Ebola – lessons so far for the international community

Written by Sam Byfield

The current outbreak

In March 2014, the US Centers for Disease Control reported 86 suspected cases and 59 deaths from Ebola in Guinea, and noted the disease’s emergence in Liberia and Sierra Leone. The official death toll from ebola has now topped 4000 people, from a total of approximately 8000 official cases (and up to 21,000 unofficial, if unreported cases are included). The CDC has estimated that, without any interventions or changes in community behaviour, by January 2015 there may be around 550,000 Ebola cases in Liberia and Sierra Leone (or 1.4 million if corrections for underreporting are made). The World Bank also recently announced that that the economic cost of Ebola could be as high as $33 billion over the next two years if the virus spreads to neighbouring countries in West Africa.

The global health community has struggled to understand and respond to the magnitude of the problem.
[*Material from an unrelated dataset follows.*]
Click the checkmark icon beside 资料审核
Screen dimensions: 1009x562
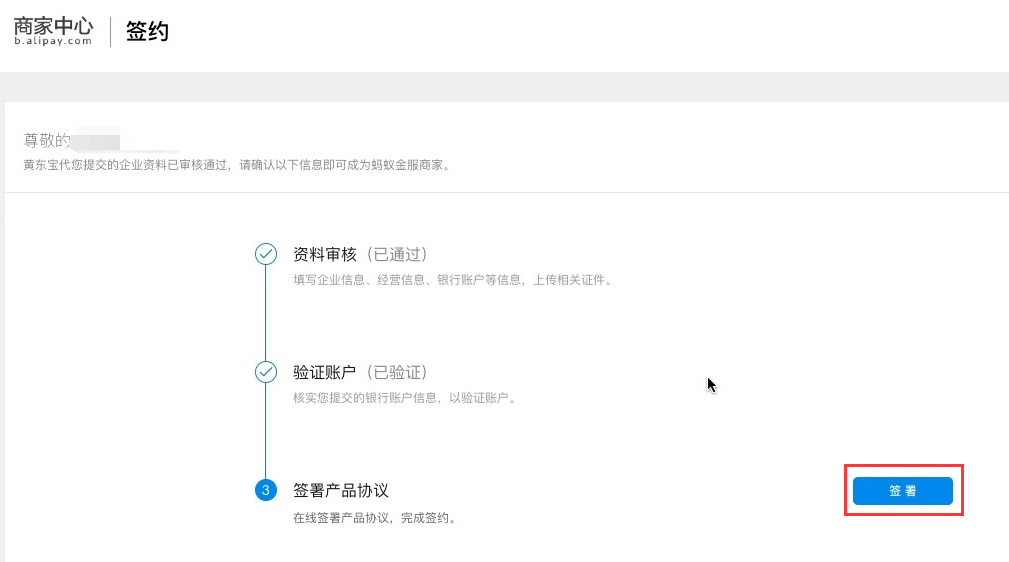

While a direct response to ebola is vital, it is important that the disease is viewed and addressed in its broader context, as the challenges facing sub-Saharan Africa and the international community have deep roots in global health governance more broadly.

Ebola and health systems

A central problem associated with, and reason for, this outbreak is the ongoing weakness of health systems in the endemic countries. As a recent UK Government report found, ebola has overwhelmed health systems. This has resulted in fractured, inadequate responses to the disease itself, but also an increase in mortality caused by malaria, cholera, and maternal and child health conditions. Part of the problem is that hundreds of doctors, nurses and other healthcare workers have contracted the disease. Not only are health systems overloaded, but increasingly citizens are reluctant to seek treatment of other conditions or to give birth, out of fear that they may contract ebola if they attend a health centre or hospital.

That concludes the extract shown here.